What the exercise asks:
Rewrite the rows below with every "computer-use agent" changed to "desktop assistant", leaving everything else unchanged.

_ _ _ _ _

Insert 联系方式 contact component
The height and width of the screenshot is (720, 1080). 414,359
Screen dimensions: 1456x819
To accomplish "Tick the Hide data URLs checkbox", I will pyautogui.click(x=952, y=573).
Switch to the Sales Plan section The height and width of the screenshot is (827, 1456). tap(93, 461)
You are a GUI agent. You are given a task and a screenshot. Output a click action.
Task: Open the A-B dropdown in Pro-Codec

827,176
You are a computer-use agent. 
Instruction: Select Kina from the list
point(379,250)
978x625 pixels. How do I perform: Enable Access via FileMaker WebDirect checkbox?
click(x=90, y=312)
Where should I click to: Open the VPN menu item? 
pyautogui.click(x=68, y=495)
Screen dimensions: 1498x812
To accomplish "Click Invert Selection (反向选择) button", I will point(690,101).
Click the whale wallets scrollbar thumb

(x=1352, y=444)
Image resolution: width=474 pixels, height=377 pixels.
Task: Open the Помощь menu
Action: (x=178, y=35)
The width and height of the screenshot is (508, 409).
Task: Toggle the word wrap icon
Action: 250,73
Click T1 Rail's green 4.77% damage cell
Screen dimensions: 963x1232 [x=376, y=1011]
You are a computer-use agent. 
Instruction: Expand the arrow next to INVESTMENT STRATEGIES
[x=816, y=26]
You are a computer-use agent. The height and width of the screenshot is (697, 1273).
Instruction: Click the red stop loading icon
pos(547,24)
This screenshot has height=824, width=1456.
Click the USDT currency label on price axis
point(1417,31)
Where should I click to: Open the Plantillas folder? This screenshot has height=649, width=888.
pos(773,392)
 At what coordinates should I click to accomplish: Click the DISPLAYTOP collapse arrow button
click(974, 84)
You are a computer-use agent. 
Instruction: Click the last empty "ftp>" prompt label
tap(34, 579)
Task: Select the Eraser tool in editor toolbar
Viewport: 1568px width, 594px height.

_ _ _ _ _

Reply to the task:
Insert 联系方式 contact component
The height and width of the screenshot is (720, 1080). 414,359
Screen dimensions: 1456x819
To accomplish "Tick the Hide data URLs checkbox", I will pyautogui.click(x=952, y=573).
Switch to the Sales Plan section The height and width of the screenshot is (827, 1456). tap(93, 461)
You are a GUI agent. You are given a task and a screenshot. Output a click action.
Task: Open the A-B dropdown in Pro-Codec

827,176
You are a desktop assistant. 
Instruction: Select Kina from the list
point(379,250)
978x625 pixels. How do I perform: Enable Access via FileMaker WebDirect checkbox?
click(x=90, y=312)
Where should I click to: Open the VPN menu item? 
pyautogui.click(x=68, y=495)
Screen dimensions: 1498x812
To accomplish "Click Invert Selection (反向选择) button", I will point(690,101).
Click the whale wallets scrollbar thumb

(x=1352, y=444)
Image resolution: width=474 pixels, height=377 pixels.
Task: Open the Помощь menu
Action: (x=178, y=35)
The width and height of the screenshot is (508, 409).
Task: Toggle the word wrap icon
Action: 250,73
Click T1 Rail's green 4.77% damage cell
Screen dimensions: 963x1232 [x=376, y=1011]
You are a desktop assistant. 
Instruction: Expand the arrow next to INVESTMENT STRATEGIES
[x=816, y=26]
You are a desktop assistant. The height and width of the screenshot is (697, 1273).
Instruction: Click the red stop loading icon
pos(547,24)
This screenshot has height=824, width=1456.
Click the USDT currency label on price axis
point(1417,31)
Where should I click to: Open the Plantillas folder? This screenshot has height=649, width=888.
pos(773,392)
 At what coordinates should I click to accomplish: Click the DISPLAYTOP collapse arrow button
click(974, 84)
You are a desktop assistant. 
Instruction: Click the last empty "ftp>" prompt label
tap(34, 579)
Task: Select the Eraser tool in editor toolbar
Viewport: 1568px width, 594px height.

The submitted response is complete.